Snapshot Strategy for archival


(Carmen Spohn) #1

Hello, for disclamer: I am well aware that snapshots created on a certain version of elasticsearch may only be restored in a cluster of the same version, and that snapshots are not a real archival full-proof solution, but it comes really close for our use case. We want to keep logs for 90 days available in for Kibana users to query, and then keep a year in archival/cold storage just in case. If the needed came up for logs that are 6 months old, we know there would be work involved in bring them back (we would restore with the appropriate cluster when the time comes).
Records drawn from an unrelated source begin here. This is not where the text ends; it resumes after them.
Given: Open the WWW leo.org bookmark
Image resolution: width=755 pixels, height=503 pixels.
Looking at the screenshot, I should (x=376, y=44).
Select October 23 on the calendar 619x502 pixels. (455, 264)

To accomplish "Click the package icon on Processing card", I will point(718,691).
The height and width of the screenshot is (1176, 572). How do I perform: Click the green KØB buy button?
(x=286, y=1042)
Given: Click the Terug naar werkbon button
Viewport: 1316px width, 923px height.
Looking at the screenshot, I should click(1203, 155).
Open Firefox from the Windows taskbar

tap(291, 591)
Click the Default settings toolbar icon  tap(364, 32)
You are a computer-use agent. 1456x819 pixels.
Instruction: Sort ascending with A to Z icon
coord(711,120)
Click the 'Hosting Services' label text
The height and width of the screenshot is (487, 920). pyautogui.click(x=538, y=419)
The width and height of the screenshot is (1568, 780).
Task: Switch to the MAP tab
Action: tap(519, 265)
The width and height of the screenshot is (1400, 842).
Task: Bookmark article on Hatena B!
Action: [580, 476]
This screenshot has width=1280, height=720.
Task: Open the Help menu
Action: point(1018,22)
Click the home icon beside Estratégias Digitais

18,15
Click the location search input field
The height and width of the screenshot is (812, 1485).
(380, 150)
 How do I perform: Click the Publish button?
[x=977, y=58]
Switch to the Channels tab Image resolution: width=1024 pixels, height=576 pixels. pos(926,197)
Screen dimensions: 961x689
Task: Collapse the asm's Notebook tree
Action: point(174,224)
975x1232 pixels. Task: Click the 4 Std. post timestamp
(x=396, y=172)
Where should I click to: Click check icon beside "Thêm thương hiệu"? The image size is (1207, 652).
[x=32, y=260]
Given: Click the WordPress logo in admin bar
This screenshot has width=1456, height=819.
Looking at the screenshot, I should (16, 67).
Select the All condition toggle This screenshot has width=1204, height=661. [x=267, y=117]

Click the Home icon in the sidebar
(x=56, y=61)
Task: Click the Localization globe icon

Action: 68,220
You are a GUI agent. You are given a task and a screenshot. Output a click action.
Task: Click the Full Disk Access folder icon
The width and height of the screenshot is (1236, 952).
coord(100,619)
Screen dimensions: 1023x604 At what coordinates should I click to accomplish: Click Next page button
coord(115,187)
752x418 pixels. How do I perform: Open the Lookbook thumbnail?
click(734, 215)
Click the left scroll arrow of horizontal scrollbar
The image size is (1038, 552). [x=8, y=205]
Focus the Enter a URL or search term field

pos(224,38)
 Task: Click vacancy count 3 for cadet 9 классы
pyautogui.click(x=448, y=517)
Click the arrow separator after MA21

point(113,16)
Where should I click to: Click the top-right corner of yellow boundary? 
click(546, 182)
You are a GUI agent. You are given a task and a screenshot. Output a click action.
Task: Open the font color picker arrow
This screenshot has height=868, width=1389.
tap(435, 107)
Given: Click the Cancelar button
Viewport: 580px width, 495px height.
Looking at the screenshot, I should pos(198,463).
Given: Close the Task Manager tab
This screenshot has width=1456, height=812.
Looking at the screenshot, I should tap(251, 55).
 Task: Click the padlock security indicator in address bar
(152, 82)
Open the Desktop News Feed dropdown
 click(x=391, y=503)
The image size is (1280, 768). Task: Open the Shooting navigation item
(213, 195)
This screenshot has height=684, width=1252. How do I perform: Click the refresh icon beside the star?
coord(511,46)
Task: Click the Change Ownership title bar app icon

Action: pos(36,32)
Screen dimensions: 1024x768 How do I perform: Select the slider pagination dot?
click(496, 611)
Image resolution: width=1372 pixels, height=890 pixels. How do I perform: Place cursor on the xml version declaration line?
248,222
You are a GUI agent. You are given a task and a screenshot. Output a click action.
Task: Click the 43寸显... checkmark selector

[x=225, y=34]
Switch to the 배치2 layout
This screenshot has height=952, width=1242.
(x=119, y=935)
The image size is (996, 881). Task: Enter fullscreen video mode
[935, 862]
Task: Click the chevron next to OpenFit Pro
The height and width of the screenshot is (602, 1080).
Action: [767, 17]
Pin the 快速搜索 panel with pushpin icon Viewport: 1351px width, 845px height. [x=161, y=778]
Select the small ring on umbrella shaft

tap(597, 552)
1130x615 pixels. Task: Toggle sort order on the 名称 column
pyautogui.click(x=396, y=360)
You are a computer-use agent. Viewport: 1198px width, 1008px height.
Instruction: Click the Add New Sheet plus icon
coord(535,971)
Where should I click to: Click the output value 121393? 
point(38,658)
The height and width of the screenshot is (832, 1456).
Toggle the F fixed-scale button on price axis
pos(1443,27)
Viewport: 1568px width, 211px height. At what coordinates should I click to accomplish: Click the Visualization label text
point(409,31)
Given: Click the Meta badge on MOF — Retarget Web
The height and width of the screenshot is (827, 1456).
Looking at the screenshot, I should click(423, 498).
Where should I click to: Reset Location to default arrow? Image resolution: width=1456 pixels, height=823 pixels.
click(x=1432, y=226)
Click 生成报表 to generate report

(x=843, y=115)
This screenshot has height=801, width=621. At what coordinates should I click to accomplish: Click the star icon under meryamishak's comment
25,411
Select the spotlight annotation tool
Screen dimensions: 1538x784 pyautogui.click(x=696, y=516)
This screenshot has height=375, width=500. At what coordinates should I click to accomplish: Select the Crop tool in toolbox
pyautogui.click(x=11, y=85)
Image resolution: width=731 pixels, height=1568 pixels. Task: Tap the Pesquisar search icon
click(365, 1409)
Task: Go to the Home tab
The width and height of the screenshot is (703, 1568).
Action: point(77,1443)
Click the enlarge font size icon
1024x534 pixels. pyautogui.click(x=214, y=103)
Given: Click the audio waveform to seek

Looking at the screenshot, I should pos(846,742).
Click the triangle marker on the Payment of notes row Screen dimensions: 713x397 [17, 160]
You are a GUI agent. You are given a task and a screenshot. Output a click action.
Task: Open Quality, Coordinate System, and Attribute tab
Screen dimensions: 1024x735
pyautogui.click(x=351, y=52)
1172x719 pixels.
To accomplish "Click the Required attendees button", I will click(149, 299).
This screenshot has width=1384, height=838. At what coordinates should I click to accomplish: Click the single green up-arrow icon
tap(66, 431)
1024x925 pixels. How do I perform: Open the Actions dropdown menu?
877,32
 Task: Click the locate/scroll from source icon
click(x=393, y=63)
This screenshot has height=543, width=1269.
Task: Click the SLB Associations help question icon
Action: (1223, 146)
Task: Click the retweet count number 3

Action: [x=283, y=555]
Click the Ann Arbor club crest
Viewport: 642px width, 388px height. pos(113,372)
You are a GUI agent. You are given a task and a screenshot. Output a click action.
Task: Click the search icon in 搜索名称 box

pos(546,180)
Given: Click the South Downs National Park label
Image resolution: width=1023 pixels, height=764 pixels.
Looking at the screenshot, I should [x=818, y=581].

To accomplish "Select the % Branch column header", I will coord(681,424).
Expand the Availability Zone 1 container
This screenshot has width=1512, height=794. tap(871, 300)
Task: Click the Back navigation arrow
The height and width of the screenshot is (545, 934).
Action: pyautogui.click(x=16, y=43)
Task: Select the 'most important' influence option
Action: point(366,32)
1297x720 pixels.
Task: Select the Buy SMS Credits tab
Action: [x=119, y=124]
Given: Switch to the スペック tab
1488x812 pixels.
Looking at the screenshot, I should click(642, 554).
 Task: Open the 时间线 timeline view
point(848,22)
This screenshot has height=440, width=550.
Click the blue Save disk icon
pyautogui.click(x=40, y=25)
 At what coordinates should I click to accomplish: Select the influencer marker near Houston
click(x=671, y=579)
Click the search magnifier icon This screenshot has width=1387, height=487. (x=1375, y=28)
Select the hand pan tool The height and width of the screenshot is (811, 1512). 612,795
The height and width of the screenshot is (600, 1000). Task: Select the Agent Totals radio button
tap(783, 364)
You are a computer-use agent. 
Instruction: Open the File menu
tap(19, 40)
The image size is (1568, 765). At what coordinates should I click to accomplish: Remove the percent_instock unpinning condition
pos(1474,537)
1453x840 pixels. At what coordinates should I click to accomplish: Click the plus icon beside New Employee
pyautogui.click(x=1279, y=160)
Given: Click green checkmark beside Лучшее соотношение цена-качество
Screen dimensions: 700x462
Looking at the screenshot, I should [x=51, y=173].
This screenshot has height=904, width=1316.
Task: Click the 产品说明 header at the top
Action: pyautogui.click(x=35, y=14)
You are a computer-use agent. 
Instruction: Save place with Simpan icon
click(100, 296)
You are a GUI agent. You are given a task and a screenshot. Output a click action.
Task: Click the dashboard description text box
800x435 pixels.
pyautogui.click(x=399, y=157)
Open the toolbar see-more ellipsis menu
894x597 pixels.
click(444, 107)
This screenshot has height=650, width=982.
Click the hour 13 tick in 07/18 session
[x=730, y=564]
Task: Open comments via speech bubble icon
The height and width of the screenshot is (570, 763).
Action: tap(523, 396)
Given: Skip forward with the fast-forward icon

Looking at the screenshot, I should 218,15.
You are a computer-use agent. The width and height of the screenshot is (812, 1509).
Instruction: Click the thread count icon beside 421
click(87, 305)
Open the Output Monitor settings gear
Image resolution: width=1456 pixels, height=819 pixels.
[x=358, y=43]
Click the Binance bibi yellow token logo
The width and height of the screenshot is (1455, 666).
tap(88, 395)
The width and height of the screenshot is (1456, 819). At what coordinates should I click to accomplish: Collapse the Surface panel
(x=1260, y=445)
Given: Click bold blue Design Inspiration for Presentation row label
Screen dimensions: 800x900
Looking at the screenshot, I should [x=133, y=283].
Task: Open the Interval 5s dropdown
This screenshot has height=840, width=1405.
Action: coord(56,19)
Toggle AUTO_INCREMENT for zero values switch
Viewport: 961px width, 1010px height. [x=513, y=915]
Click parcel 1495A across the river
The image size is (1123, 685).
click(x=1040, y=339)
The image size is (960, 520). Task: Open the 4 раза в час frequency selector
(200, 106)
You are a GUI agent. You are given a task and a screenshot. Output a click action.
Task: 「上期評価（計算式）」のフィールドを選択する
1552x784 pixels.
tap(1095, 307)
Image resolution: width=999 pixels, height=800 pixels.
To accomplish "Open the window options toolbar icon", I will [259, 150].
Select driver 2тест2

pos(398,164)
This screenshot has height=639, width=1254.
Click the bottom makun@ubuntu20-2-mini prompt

We generate about 10 daily indices today. We after 48 hours or so, we force merge them to reduce the number of segments. Because they are not that big we have 1 shard and 1 replica. On a daily basis we would like to snaphot this daily index, and then delete it from the cluster (to save us disk space). We would keep these snaphots for (365-90)=275 days, and after that we would delete the snaphot since the data would be too old anyways. I have been reading various posts and wondered if scalability would be concern in our case. I wonder if one strategy would work better than others to snapshot all this data. I see two possible options:

a) snaphot each index individually after it was optimized. This would result in 10 * 275 = 2750 snapshots in the cluster, each snaphot would have one index.

b) snaphot all 10 daily indexes together. This would result in 1 * 275 = 275 snaphots in the cluster, each snaphot with 10 indexes in it.

is one way better than the other? Or are both equivalent?

Thank you!


(Mark Walkom) #2

From the docs - https://www.elastic.co/guide/en/elasticsearch/reference/5.5/modules-snapshots.html#modules-snapshots;

That means that:

  • A snapshot of an index created in 2.x can be restored to 5.x.
  • A snapshot of an index created in 1.x can be restored to 2.x.
  • A snapshot of an index created in 1.x can not be restored to 5.x.

Which is good news :slight_smile:

However you would probably settle for the second strategy as it's a little cleaner.


(Carmen Spohn) #3

Thanks @warkolm for your response! We are in 5,x, but I am sure life till take us to 6.x soon enough. So we understand the risk. We'll go for the one snapshot a day then. I was wondering how well the cluster would handle 2750 snapshots, thus my question here.


(system) #4

This topic was automatically closed 28 days after the last reply. New replies are no longer allowed.